TO(E) vs. Serum Institute of India Research Foundation ITA No. 621/Pune/2016 A.Y.: 2005-06. Dated: 29th January, 2018.
Section 2(24) r.w. section 12AA – Corpus specific voluntary contributions being in nature of ‘capital receipt’, are outside scope of income u/s. 2(24)(iia) and, thus, same cannot be brought to tax even in case of trust not registered u/s.12A/12AA
FACTS
The assessee was registered trust under the Bombay Public Trust Act, 1950, however, it was unapproved by the CBDT as required u/s. 35(1)(ii) of the Act. Further, it was also not registered u/s. 12A/12AA. This is the second round of the proceedings before Tribunal. During the relevant year, the AO brought to tax the corpus donation of Rs. 3 crore on the ground that approval u/s.35(1)(ii) had not been granted to the assessee and the assessee had also not been registered u/s. 12A. During the first round of the proceedings, the assessee submitted before Tribunal that even if approval u/s. 35(1)(ii) was not granted then also the amount could not be brought to tax since it was in nature of a gift and said aspect had not been considered by the lower authorities. The Tribunal restored the issue to the file of the AO with a direction to examine the contention of the assessee that the amount of Rs.3 crore received as corpus donation was in the nature of gift and, therefore, same was not taxable.
In remand proceedings, the AO held that “corpus donation” did not tantamount to exempt income as laid down u/s. 2(24)(iia) of the Act. The AO referred the provisions of section 12A/11(1)(d) and reasoned that the voluntary contribution to the corpus of the trust were taxable as the income of the trust but for the provisions of clause (d) of section 11(1) of the Act. In the absence of any such specific exclusions provided in the provisions of section 10(21), the said donation became taxable in the hands of the assessee.

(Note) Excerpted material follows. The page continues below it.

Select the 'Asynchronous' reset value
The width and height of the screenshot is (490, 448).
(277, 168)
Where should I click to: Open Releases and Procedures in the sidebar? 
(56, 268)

Aggrieved by the assessment order, the assessee preferred an appeal to the CIT(A). The CIT(A) held that section 2(24)(iia) was required to be read in the context of introduction of the section 12 considering the simultaneous amendments to both the provisions with effect from 01-04-1973 and that the said amount of corpus donation was not taxable under the Act being in the nature of capital receipt.
HELD
The Tribunal held that it was necessary to examine the non-taxability of the corpus donations in assessee’s case despite inapplicability of the provisions of section 12(1)/11(1)(d)/section 35/10(21). On the face of it, the provisions of section 2(24)(iia) applied to the case of the assessee. It had been held in various cases decided earlier that the corpus donation received by the trust, which was not registered u/s. 12A/12AA, was not taxable as it assumed the nature of ‘capital receipt’ the moment the donation was given to the “Corpus of the Trust”. The provisions of sections 2(24)(iia)/12(1)/11(1)(d)/35/56(2) were relevant for deciding the current issue. It was a settled legal proposition that in case of a registered trust, the corpus specific voluntary contributions were outside the scope of income as defined in section 2(24)(iia) due to their “capital nature”. But assessee was an un-registered trust. Despite the detailed deliberations made by revenue, the principles relating to judicial discipline assume significance and the priority. It was also well settled that there was need for upholding the favourable view if there existed divergent views on the issue. As mentioned above, there were multiple decisions in favour of the assessee. Accordingly, the corpus-specific-voluntary contributions were outside the taxations in case of an unregistered trust u/s. 12/12A/12AAA too.